Tuesday, October 11, 2016

Review of The Go-Go's' "Talk Show"

I posted this on the Sputnik Music website earlier today.

Let me start by saying that Talk Show is my favorite album of the '80s. I know, for most people, it's not even their favorite Go-Go's album - 1981's Beauty and the Beat is by far their best-selling album, and even the relatively disappointing Vacation charted higher. But I consider Talk Show to be an underappreciated jewel, and I also consider it an album that in many ways is a perfect standard bearer for the decade.

For me, the '80s was about getting back to basics. After a decade that began with increasing complexity in rock music, complete with concept albums, rock operas and various fusions of rock with jazz and/or classical music, followed by the punk rock movement towards simplified songs and the DIY ethic at the end of the decade, much of the '80s was about bringing pop music and melodic hooks back to rock.

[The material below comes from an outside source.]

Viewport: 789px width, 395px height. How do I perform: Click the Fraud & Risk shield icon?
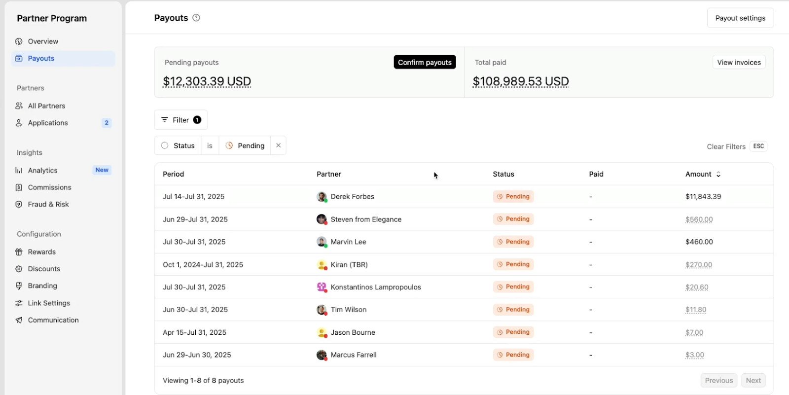point(19,204)
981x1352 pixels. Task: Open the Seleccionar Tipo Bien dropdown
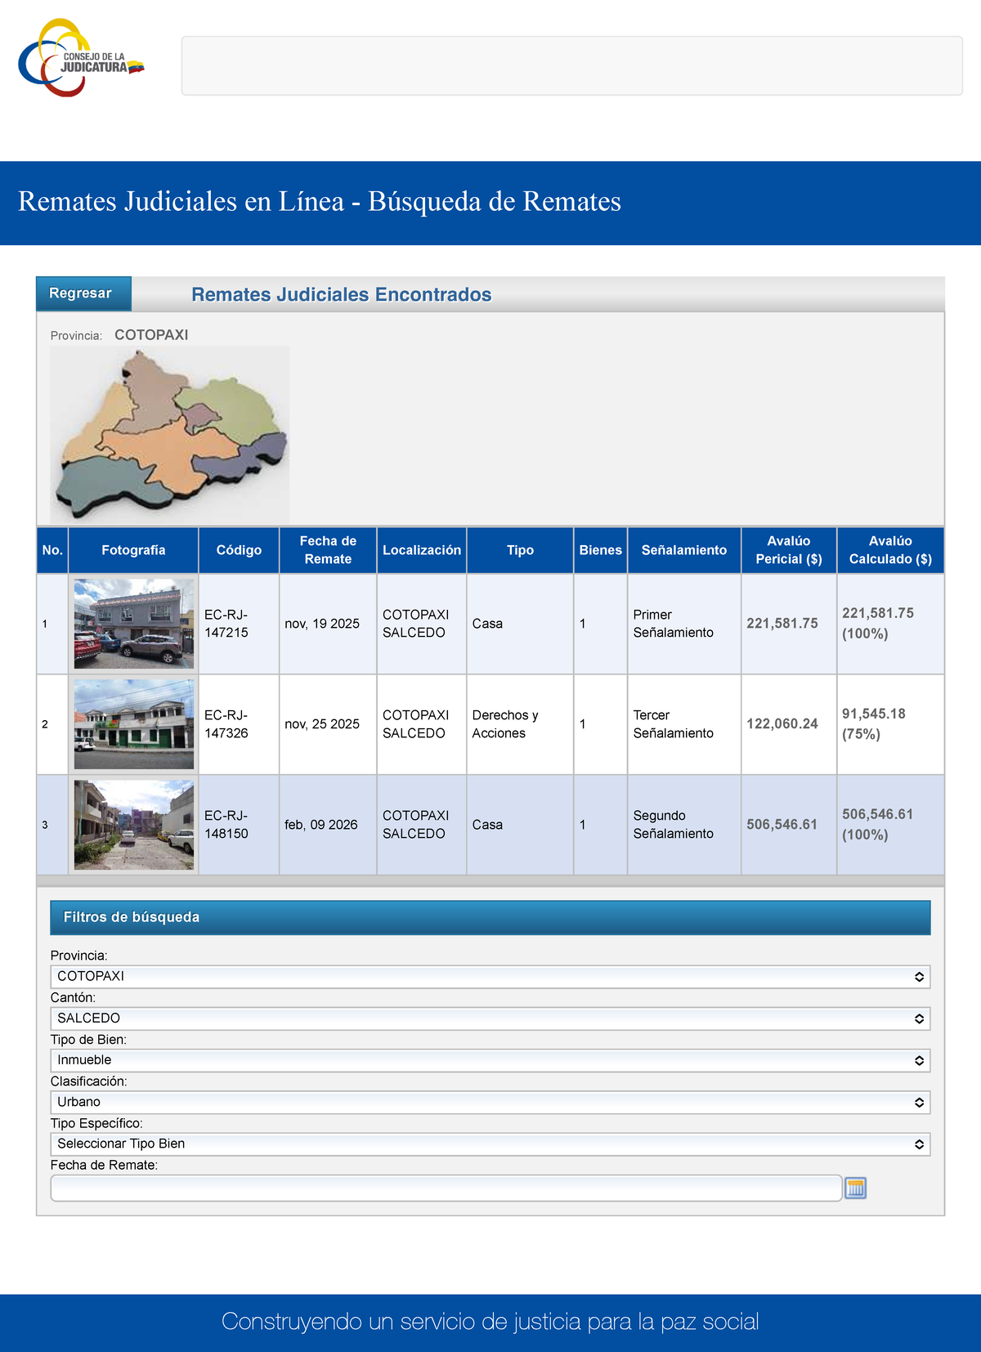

The Go-Go's were emblematic of many '80s bands. Much like Blondie before them, they blended punk and pop together to create a sound that was edgier than pop but more melodic than punk. The fact that they were an all-female band and the first of their kind to write their own songs, play their own instruments and reach number one on the Billboard album charts (and number two on the Billboard singles charts) adds to their historical significance.

Talk Show was the band's third studio album (they only ever made four), and artistically, if not financially, I think it was the high point in their career. 

How do I describe what I love about the album? Should I talk about Belinda Carlisle's throaty vocals? The driving rhythms? The strong vocal harmonies? All of these are important, but in the end, I think it's mostly about the songs. There are definite highlights here, but there's also a consistency of quality throughout that I think was lacking in the first two albums.

"Head Over Heels" is the standout. It starts the album out on an exciting note, as a burst of initial double piano notes is suddenly joined first by the full band and then by Carlisle, as she breathlessly sings "Been running so long/I've nearly lost all track of time." It's a strong opening number for an album, and not surprisingly it went on to frequently become the opening number for the band's live show as well.

Other highlights of Talk Show include the Jane Wiedlin-penned "Forget That Day", a classic love-gone-wrong song that ended Side One on the original vinyl release, "I'm With You", a slower number that highlights Carlisle's husky voice, and "Turn to You," another fast, rocky number that contains one of my favorite lyrics on the album, as the singer complains to her would-be lover "You think falling in love/Means falling to ruin."

I can't make the case that Talk Show is a complicated album - it's not. It takes a relatively simple style of music and just does it really well. We're talking 10 songs worth of delightful '80s pop punk that will as likely as not put a smile on your face. And for me, that's a pretty good thing.